The Flagship Credit Auto Trust 2021-3 is preparing to issue $377 million in asset-backed securities collateralized by loans extended to subprime borrowers.
Underlying loans in the transaction are sourced from a direct channel that refinances existing auto loans, and an indirect channel, in which the company buys auto contracts from car dealerships, according to the Kroll Bond Rating Agency. The indirect channel also represents a majority, 76%, of the loans in the securitized pool.
Borrowers have an outstanding average balance of about $19,924, which is expected to amortize over an average remaining period of 65 months, and at an average interest rate of 15.0%. Loans were seasoned for about five months, and borrowers have a weighted average (WA) FICO score of 596.
Used autos are in high demand, because the COVID-19 pandemic caused production delays that constrained the supply of new vehicles to the market. Such a market condition sets up a potential credit risk for the transaction, should production catch up and auto prices return to historic levels.
Borrowers with higher loan-to-value ratios tend to take longer to build equity in their vehicles, creating negative equity and increasing the risk of default, KBRA said. This time around, Flagship Credit Auto Trust has an LTV ratio of 114.7%, which is actually down from the 119.6% in the 2021-2 transaction.

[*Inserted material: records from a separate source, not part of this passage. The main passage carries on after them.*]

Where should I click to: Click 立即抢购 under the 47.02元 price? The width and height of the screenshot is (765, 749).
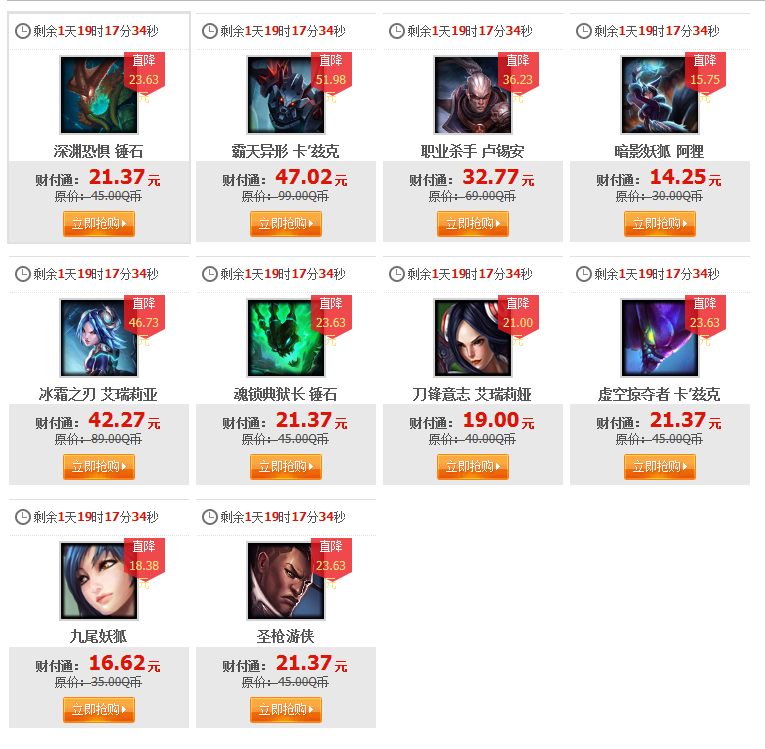point(286,224)
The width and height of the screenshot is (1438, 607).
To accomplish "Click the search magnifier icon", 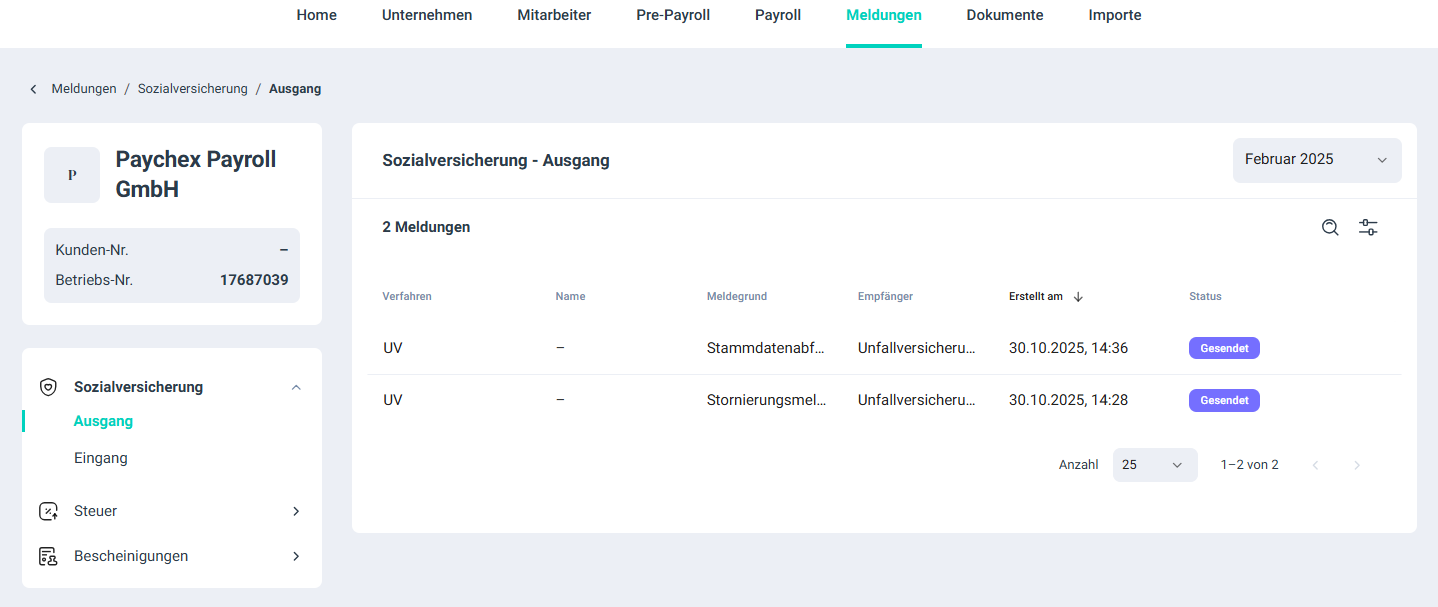I will tap(1330, 227).
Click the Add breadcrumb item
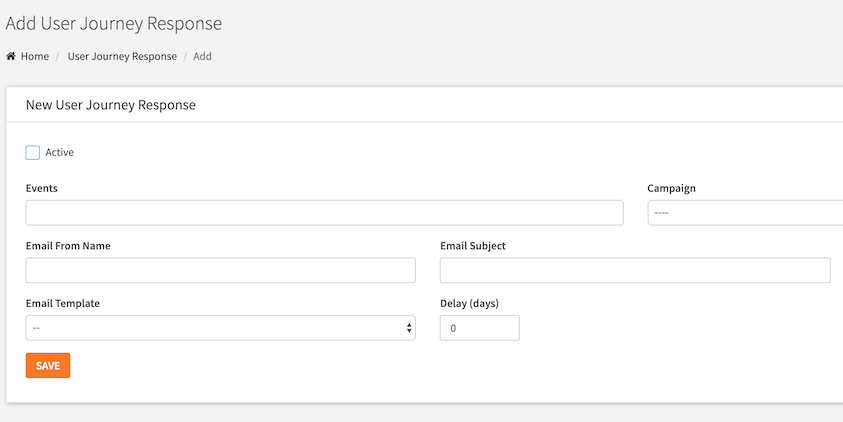The width and height of the screenshot is (843, 422). (x=202, y=56)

While KBRA notes that prior transactions have had higher recovery rates, that trend might not be sustainable, and the rating agency opted to assume a 40% recovery rate, for the deal.
Similar to other consumer financing transactions, one of Flagship Credit’s potential credit issues stems from payment deferral programs or other forbearance measures that could delay payment of receivables to the trust.
Yet the trust has arranged diverse funding sources that KBRA says is sufficient to support the notes. For one, it features $103.3 million in unrestricted cash and $630 million of undrawn capacity under an $800 million warehouse facility from five major financial institutions. Further, KBRA noted that the trust has a solid source of liquidity and a funding position.
Flagship Credit Auto Trusts’s capital structure features five classes. The company’s expected rating assignments include ‘AAA’ to the $268 million class A notes and ‘BB’ $15.5 million class E notes.